• THE TASK: Please set down only the lines that run from the one containing "Task: Click the Log out arrow icon" to the end of the listing below, exactly as written.

• RECORDS SUPPLIED:
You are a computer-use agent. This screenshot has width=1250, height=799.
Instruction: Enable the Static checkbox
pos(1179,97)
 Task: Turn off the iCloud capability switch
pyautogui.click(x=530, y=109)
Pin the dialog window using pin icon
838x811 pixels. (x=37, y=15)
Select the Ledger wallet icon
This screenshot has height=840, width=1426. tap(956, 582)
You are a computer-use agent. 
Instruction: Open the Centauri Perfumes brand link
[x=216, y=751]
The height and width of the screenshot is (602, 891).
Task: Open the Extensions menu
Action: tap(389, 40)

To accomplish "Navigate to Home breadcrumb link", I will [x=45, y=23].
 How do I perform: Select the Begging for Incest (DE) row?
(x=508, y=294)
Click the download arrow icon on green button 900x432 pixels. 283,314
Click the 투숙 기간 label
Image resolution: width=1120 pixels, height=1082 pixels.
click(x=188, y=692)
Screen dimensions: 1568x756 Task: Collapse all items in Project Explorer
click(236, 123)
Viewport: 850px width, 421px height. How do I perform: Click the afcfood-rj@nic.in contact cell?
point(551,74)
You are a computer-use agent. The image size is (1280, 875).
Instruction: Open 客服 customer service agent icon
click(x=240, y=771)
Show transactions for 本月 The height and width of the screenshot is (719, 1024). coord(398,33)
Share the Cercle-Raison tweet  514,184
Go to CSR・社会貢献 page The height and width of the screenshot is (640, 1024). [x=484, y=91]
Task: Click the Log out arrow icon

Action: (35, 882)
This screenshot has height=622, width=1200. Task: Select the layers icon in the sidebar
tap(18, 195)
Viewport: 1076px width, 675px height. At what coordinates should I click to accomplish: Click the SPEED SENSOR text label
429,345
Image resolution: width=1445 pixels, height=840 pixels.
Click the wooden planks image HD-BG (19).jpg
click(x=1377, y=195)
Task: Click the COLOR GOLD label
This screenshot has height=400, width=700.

• RESULT OF THE EXERCISE:
Task: Click the Log out arrow icon

Action: (35, 882)
This screenshot has height=622, width=1200. Task: Select the layers icon in the sidebar
tap(18, 195)
Viewport: 1076px width, 675px height. At what coordinates should I click to accomplish: Click the SPEED SENSOR text label
429,345
Image resolution: width=1445 pixels, height=840 pixels.
Click the wooden planks image HD-BG (19).jpg
click(x=1377, y=195)
Task: Click the COLOR GOLD label
This screenshot has height=400, width=700.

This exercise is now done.